Debts put Creditrust in danger; Credit-card servicer misses payments, can't secure loan; Company may not survive; Baltimore company considers cutting jobs, other expenses


Troubled Creditrust Corp., which has struggled unsuccessfully for months to raise needed funds to pay debt, said yesterday that its financial plight could raise doubts about its survival.

In a regulatory filing, the company said its failure to get additional financing or sell assets had caused it to miss debt payments, putting it in default of its loan agreements.

"The company's default ... and other defaults and occurrences ... may raise doubt about the company's ability to continue as a going concern," Creditrust said in its regular quarterly filing with the Securities and Exchange Commission. The company also said recent events, including the loss of a servicing agreement, would affect its future operations and liquidity.

The Baltimore-based company, which collects and manages delinquent credit-card accounts, said that it was evaluating steps to stabilize the company, including cutting about 900 jobs, reducing other expenses and selling assets.

Creditrust said its default on a $20 million line of credit from Sunrock Capital Corp. of Philadelphia entitled the lender to "accelerate" the loan, something it has not done so far.

The company said it was negotiating with its lenders and investors and had hired an outside consulting firm, which it did not identify.

Derek Derman, an analyst at Wedbush Morgan Securities in Los Angeles, was pessimistic about the chances for the company's survival.

"I don't believe they are good," he said yesterday. "I think the stock price reflects that."

Creditrust's shares closed yesterday at 62.50 cents, down 3.13 cents, after reaching a high of $34.125 about 10 months ago.

Anna Dopkin, a financial services analyst at T. Rowe Price Associates Inc. in Baltimore, said many independent companies that collect delinquent loans have struggled.

"Most specialty finance companies, when they get to this stage, it is pretty hard for them to recover," she said. "Their access to funding ... is pretty limited, making it more difficult to find attractive funding for their growth initiatives."

Creditrust's chairman and chief executive, Joseph K. Rensin, did not return phone calls. A Sunrock executive declined to comment.

First-quarter report

Creditrust also released its first-quarter results, which were delayed for several days, yesterday.

The company made $2.6 million, or 25 cents per diluted share, in the three months that ended March 31, compared with profit of $2.4 million, or 28 cents per fully diluted share, in the corresponding period in 1999.

Revenue in the quarter jumped 79 percent to $21.5 million, compared with $12 million in the corresponding 1999 period.

Earnings from operations rose 59 percent to $7 million. Collections on managed receivables nearly doubled to $25.5 million in the first quarter, compared with the corresponding period a year earlier.

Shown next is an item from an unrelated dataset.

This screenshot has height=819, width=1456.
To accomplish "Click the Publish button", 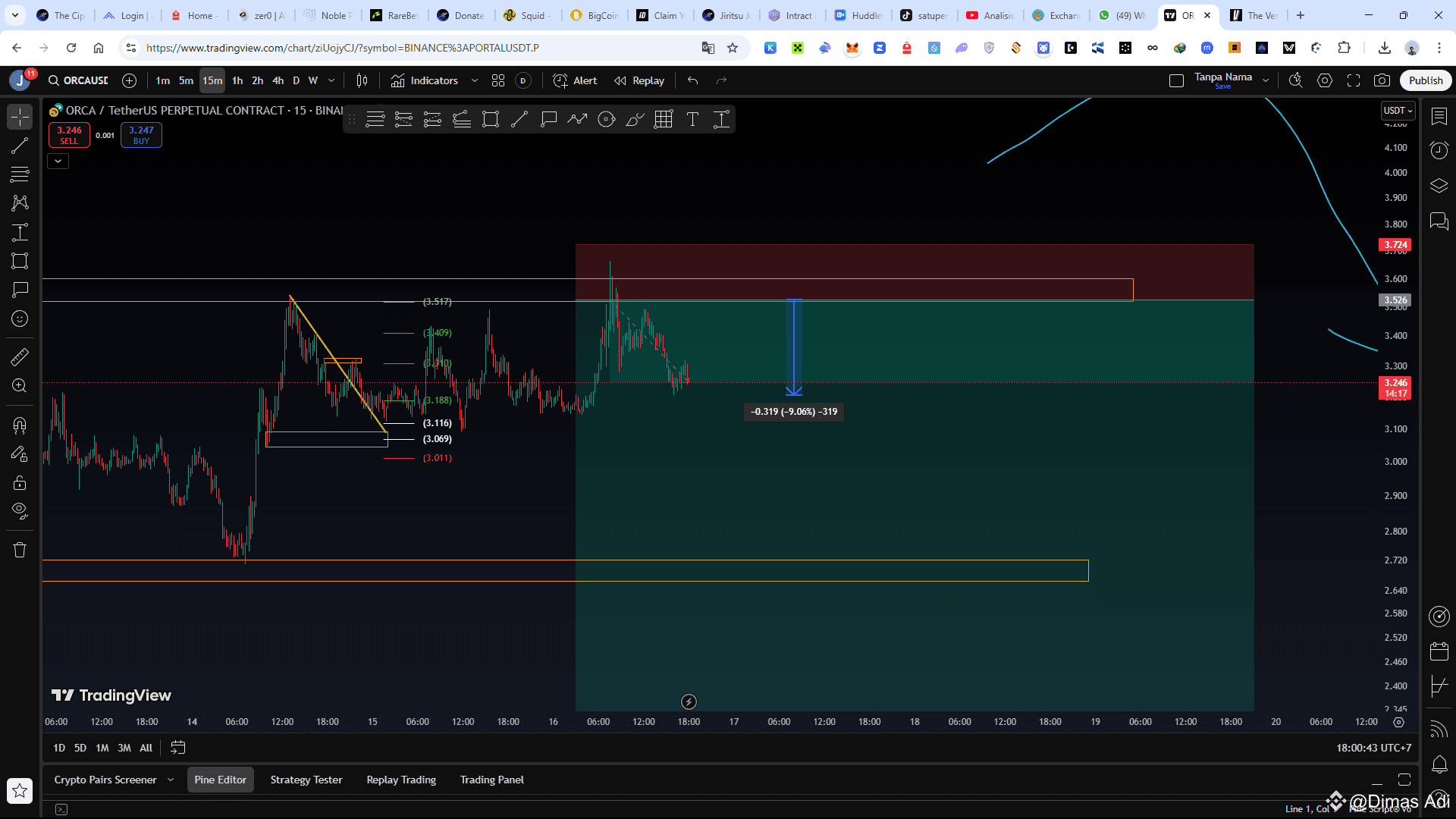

"The positive results of the first quarter are no indication of what their outlook looks like going forward," Derman said.

He said that the company is unable to "purchase new receivables" - delinquent credit-card portfolios - that it can collect on and make money.

"They are in default, they are not able to pay off their outstanding debt," he said.

"When you don't have enough to pay off existing debt holders, you are not going to spend more money" to buy more credit-card receivables, Derman said.

Creditrust, which was founded in 1991, has grown rapidly and manages more than 2 million accounts with a face value of $4.9 billion.

It operates from three facilities, two in Baltimore and a third in Cockeysville, which combined can accommodate more than 2,500 employees.

But Creditrust has been struggling for months to finance its operations, and it has been beset by numerous problems.

Trouble with insurer

In April, the company was notified by its bond insurer, Asset Guaranty Insurance Co., that it was terminating Creditrust's servicing rights on two of three securitizations, according to the SEC filing.

Creditrust's servicing fees on the two transactions were about $600,000 a month.

The same month, Creditrust sued Asset Guaranty, its parent, Enhanced Financial Services, and an EFS company executive, seeking $520 million in compensatory and punitive damages. Creditrust alleges that the executive secretly posted "maliciously false and disparaging statements about the company on the Yahoo! message board."

In March, Creditrust's bid to raise $55 million in a badly needed loan failed.

The company hired Goldman, Sachs & Co. in December to advise it on finding a partner to buy a portion of the company.

The move came several days after Standard & Poor's withdrew Creditrust's "above average" ranking as a credit-card servicer, after disclosure that an employee of the company had misdirected $500,000. The money was recovered at no loss to Creditrust.